[Stored data entries]
=== Section Start ===

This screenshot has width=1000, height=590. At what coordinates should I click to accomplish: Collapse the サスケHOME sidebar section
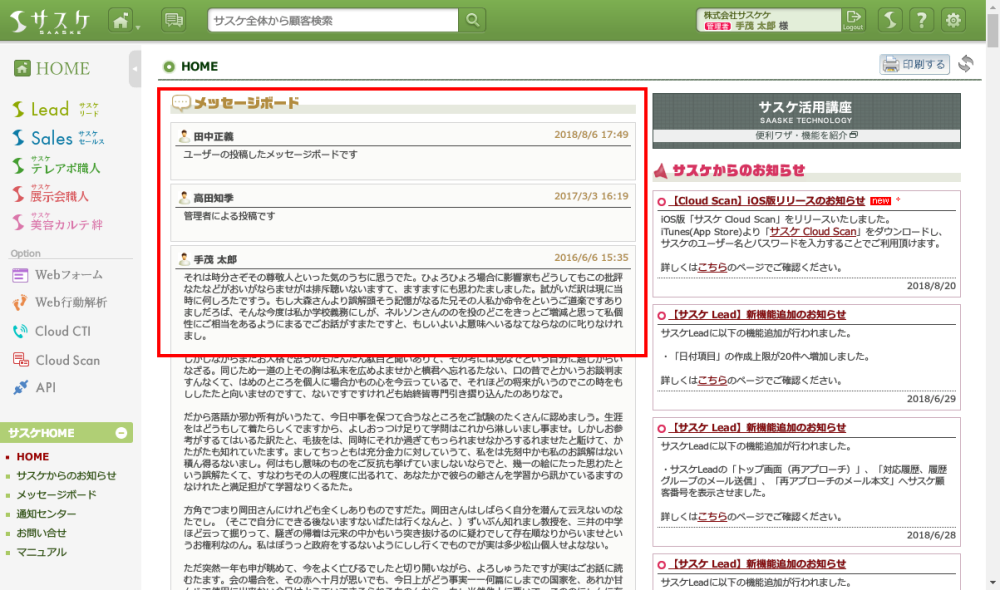click(x=121, y=433)
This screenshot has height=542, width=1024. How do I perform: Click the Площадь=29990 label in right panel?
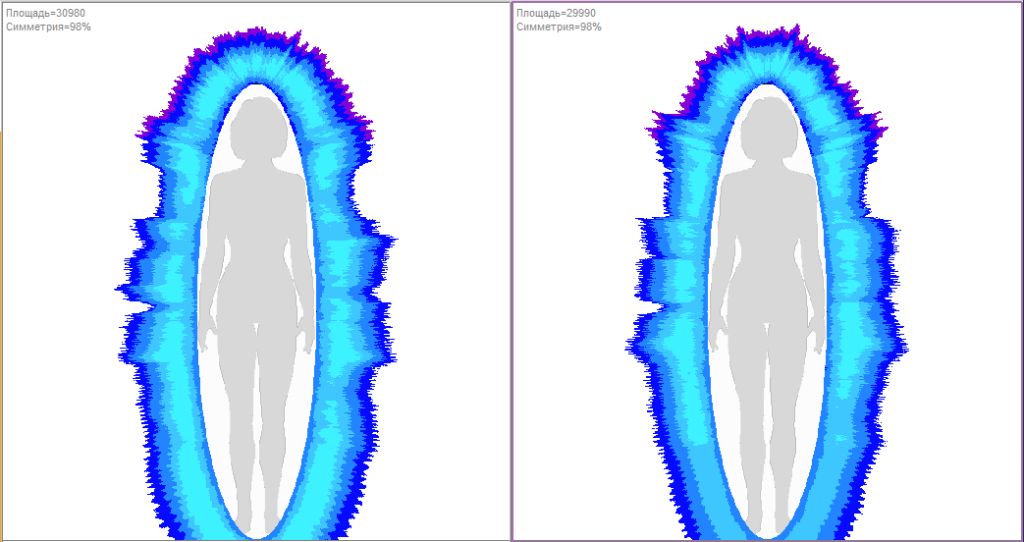556,13
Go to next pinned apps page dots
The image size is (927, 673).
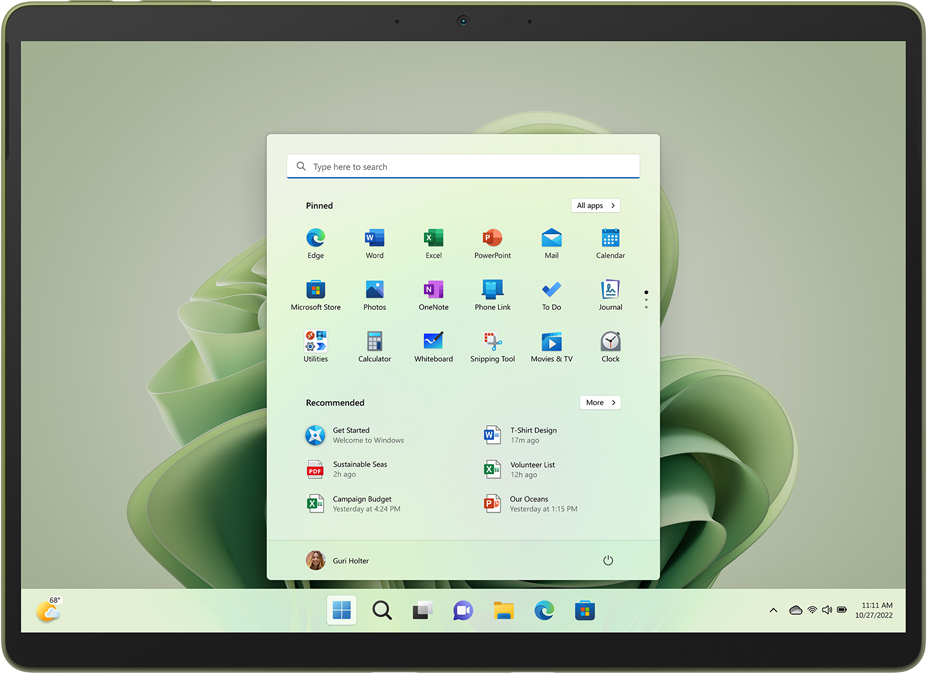(646, 300)

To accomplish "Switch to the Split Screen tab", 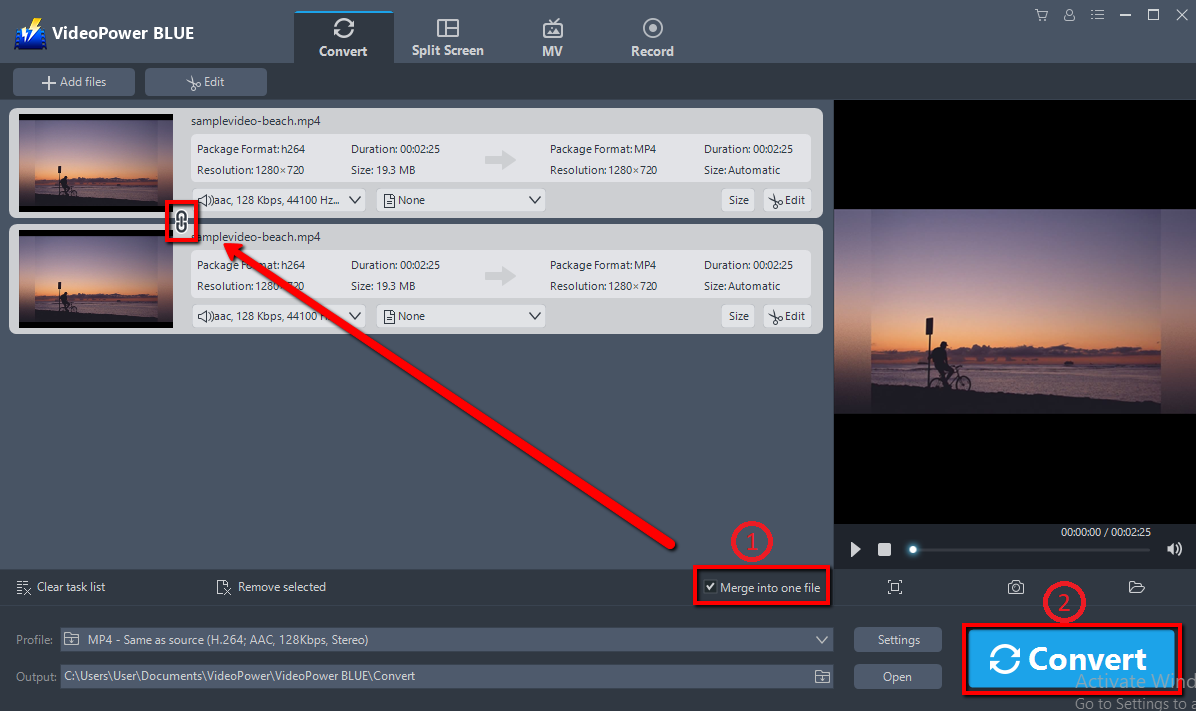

=== Section End ===

YOUR INSTRUCTIONS
Omit every image. Quote each record exactly.

RESULT FOR THIS TASK
This screenshot has width=1000, height=590. At what coordinates should I click to accomplish: Collapse the サスケHOME sidebar section
click(x=121, y=433)
This screenshot has height=542, width=1024. How do I perform: Click the Площадь=29990 label in right panel?
556,13
Go to next pinned apps page dots
The image size is (927, 673).
(646, 300)

To accomplish "Switch to the Split Screen tab", 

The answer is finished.